| Bloco de texto |
#####

Foi no isolamento social, sentado na sala enquanto seus filhos assistiam às aulas online, que o músico paulistano, atualmente com 63 anos, começou a compor Um sopro, canção em que discorre sobre as belezas, dificuldades e vontades que movem a vida a dois. A criação, a princípio despretensiosa, foi se juntando a um conjunto de músicas que iam surgindo e apresentando o tema comum do amor, o que deu ao artista a clareza de que, inconscientemente, estava desenvolvendo um álbum.

“Assim como todo mundo, de início (o isolamento social) deu uma sensação estranha, que deixou a gente se questionando muito. Pensava: ‘Poxa, o que eu sei fazer?’. Acho que colocou a gente em uma situação de buscar a própria direção na vida. Havia também a frustração de não encontrar o público, os parceiros, os músicos, enfim, uma paralisação completa das atividades. Então, sentei ao violão, no meio da sala e comecei a rascunhar umas canções. Não foi calculado. Quando Um sopro surgiu, foi, de uma certa forma, uma chave para um portal, uma sensação de que eu estava sendo transportado para outro lugar, de realização, de poder criar um ambiente de leveza e, ao mesmo tempo, também levantar questionamentos, apontar um lugar crítico em relação à coisa romântica”, explicou em entrevista à Continente.

#####

| Tarefa 1 |
No texto sobre o músico paulistano, quais aspectos da vida a dois a canção Um sopro aborda? Liste todos.
| Tarefa 2 |
Responda com base no texto sobre o músico paulistano:
(a) Qual é a idade atual do músico?
(b) Com que instrumento ele se sentou no meio da sala para rascunhar as canções?
(c) A que veículo ele deu a entrevista?
| Tarefa 3 |
Dê continuidade ao texto sobre o músico paulistano, começando logo após a última frase apresentada.
A listagem a seguir vem de outra fonte, sem relação com o texto sobre o músico paulistano.

| Seção de dados |
#####

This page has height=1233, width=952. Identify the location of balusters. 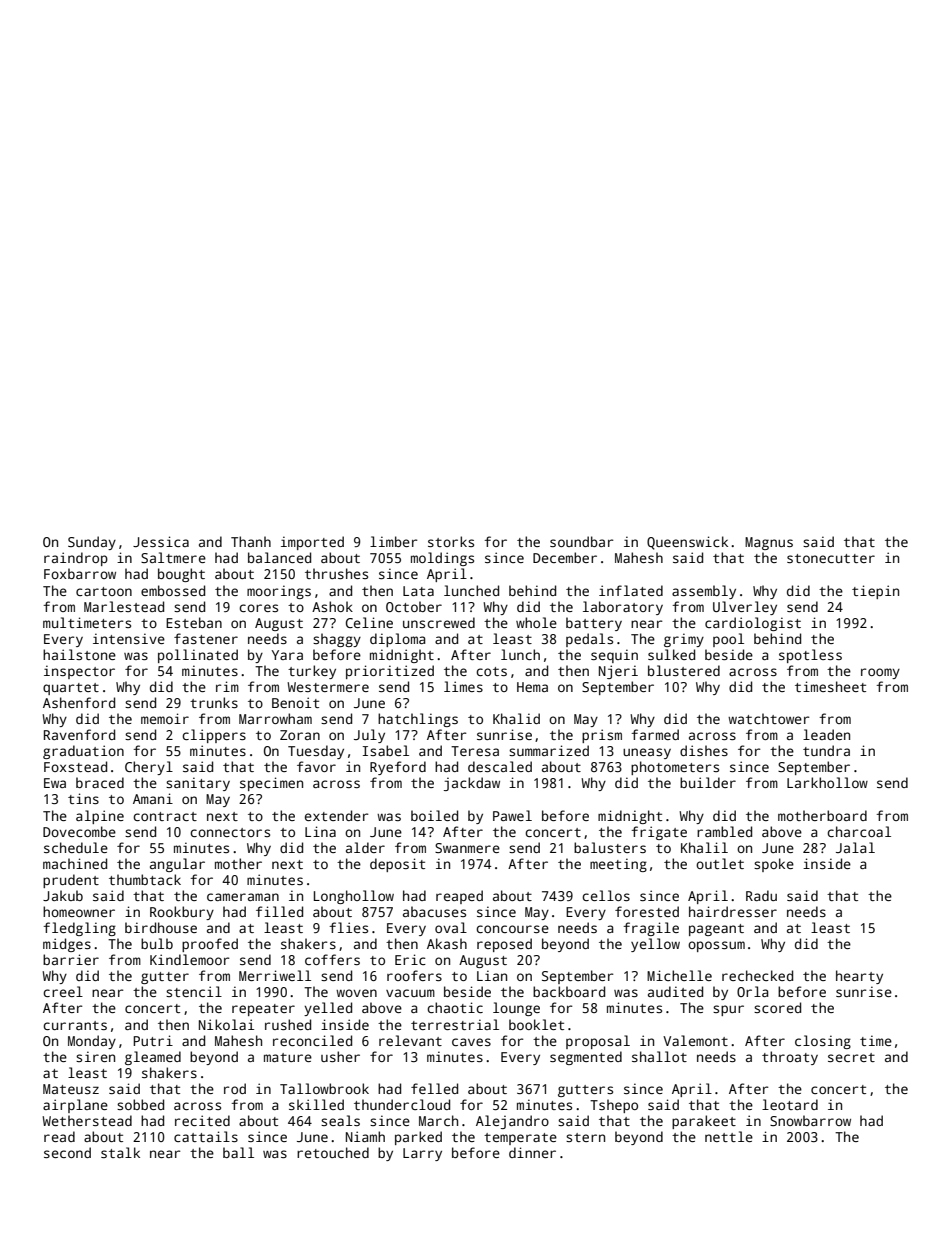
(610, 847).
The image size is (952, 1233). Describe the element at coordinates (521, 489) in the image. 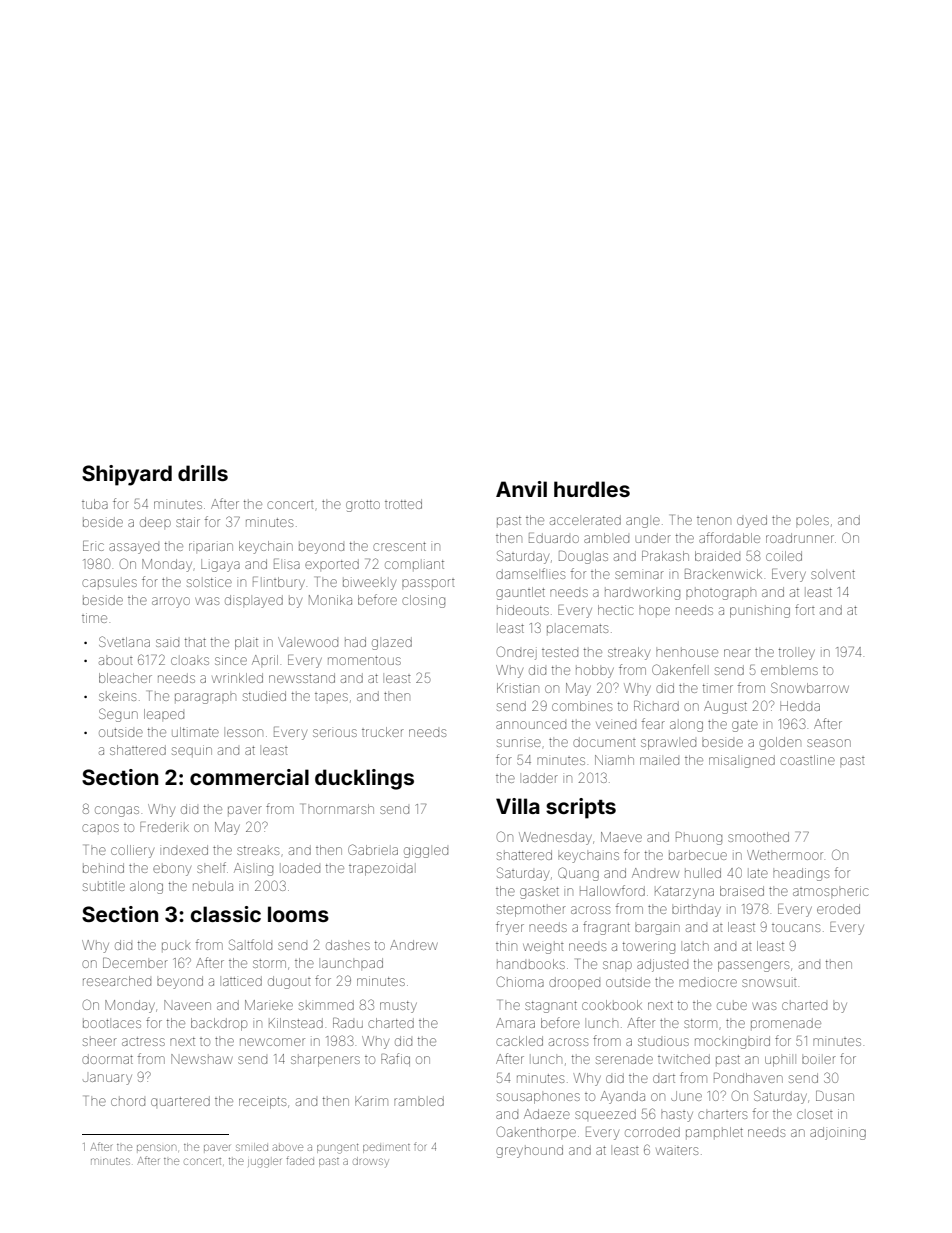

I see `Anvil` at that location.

#####

| Resposta esperada 1 |
- As belezas
- As dificuldades
- As vontades

| Resposta esperada 2 |
(a) 63 anos.
(b) Com o violão.
(c) À Continente.

| Resposta esperada 3 |
Ao contrário de seus trabalhos anteriores, fossem na criação com os Titãs ou mesmo em carreira solo, como no disco A gente mora no agora (2017), no qual trabalhou com nomes como Erasmo Carlos, Guilherme Arantes, Céu, Emicida, Nando Reis, Arnaldo Antunes, Silva, Russo Passapusso, Pupillo e Tim Bernardes, este foi um álbum desenvolvido inteiramente por Miklos, sem as trocas das parcerias, seja nas composições ou nas interpretações. O artista atribui a essa condição imposta pela crise sanitária a possibilidade de explorar sem restrições suas idiossincrasias, referências afetivas e musicais.

“Ao me ver sozinho, musicalmente falando, houve um resultado interessante. Eu não estava preocupado em seduzir o parceiro, de endereçar algo, de tentar criar uma ligação com o que ele gosta ou com sua história. Então, deixei aflorar um histórico meu de música pop, radiofônica, daquilo que sempre ouvi no rádio. Acho que o disco tem um pouco dessa característica, desse colorido. É muito autêntico, no sentido de que eu não tinha nenhum direcionamento, de que uma música precisava ser um rock, a outra uma valsa, por exemplo. Essa liberdade, além das canções e das letras, também está presente nas melodias”, explicou.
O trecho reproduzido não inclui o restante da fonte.